Superresolution electron micrograph movies were aligned using MOTIONCOR2 (61) from within RELION 3.1 or using the CPU implementation of motion correction within RELION 3.1. CTF estimation was performed using CTFFIND 4.1 (62) from within RELION 3.1. Micrographs were inspected to remove poor-quality images, resulting in the higher-quality selection of 3,932 micrographs. All further processing was done from within RELION 3.1. Laplacian-of-Gaussian autopicking was used on a subset of 200 micrographs to pick approximately 75,000 particles. These particles were extracted from the micrographs with a pixel size of 2.77 Ångström and a box size of 90 pixels. 2D classification was then used to generate a higher-quality subset of particles that were used to generate an initial 3D model by way of Stochastic Gradient Descent. 3D classification of this higher-quality subset of particles gave us a good-quality 3D reference that was then used as a 3D template.

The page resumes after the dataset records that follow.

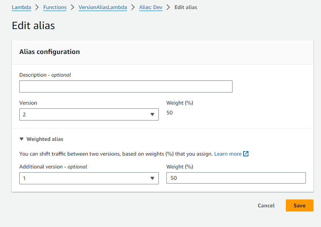Go to Lambda in the breadcrumb

[21, 7]
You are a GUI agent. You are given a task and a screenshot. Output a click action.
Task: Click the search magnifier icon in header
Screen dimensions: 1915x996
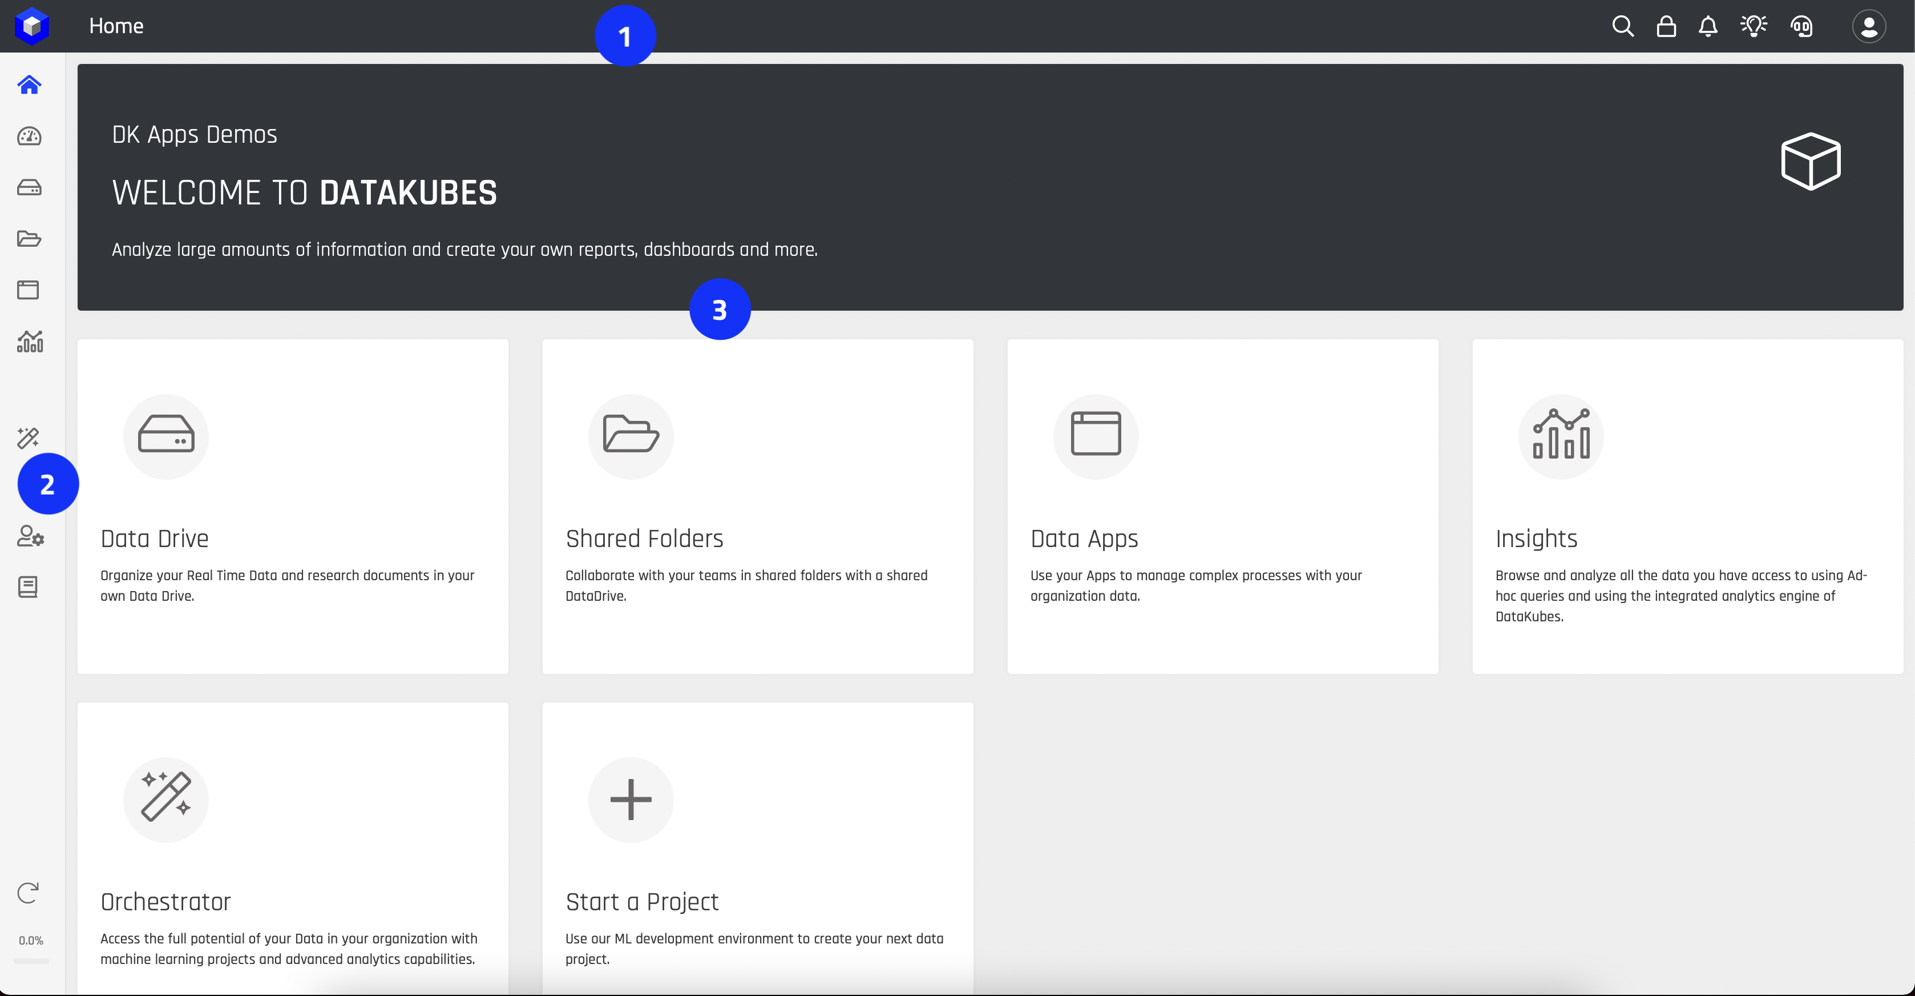coord(1623,27)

Approximately 1,300,000 particles were picked from the 3932 micrographs using our 3D reference before being extracted with a pixel size of 2.77 and a box size of 90 pixels. The particles were subjected to 3D classification applying D4 symmetry with a soft circular mask, and the best-looking classes comprising 358,785 particles were selected. The particles were then re-extracted with a pixel size of 1.37 Ångström and a box size of 180 pixels before undergoing another round of 3D classification. Again, the best classes comprising 290,762 particles were selected. The particles were re-extracted with a pixel size of 0.91 Ångström and a box size of 312 pixels before being subjected to 3D autorefinement. The refined particles were then 3D classified without additional image alignment, and the best classes comprising 262,882 particles were selected. These particles underwent CTF refinement and Bayesian polishing before being extracted with a larger 410-pixel size box. A few more rounds of 3D classification and 3D refinement, while selecting only the best classes left us with a homogeneous set of 79,562 particles. 3D refinement of this particle set gives a final resolution of 1.98 Ångstöm at Fourier shell correlation (FSC) = 0.143. RELION 3.1 reports a b-factor of about −36 Å2 when sharpened with a soft mask.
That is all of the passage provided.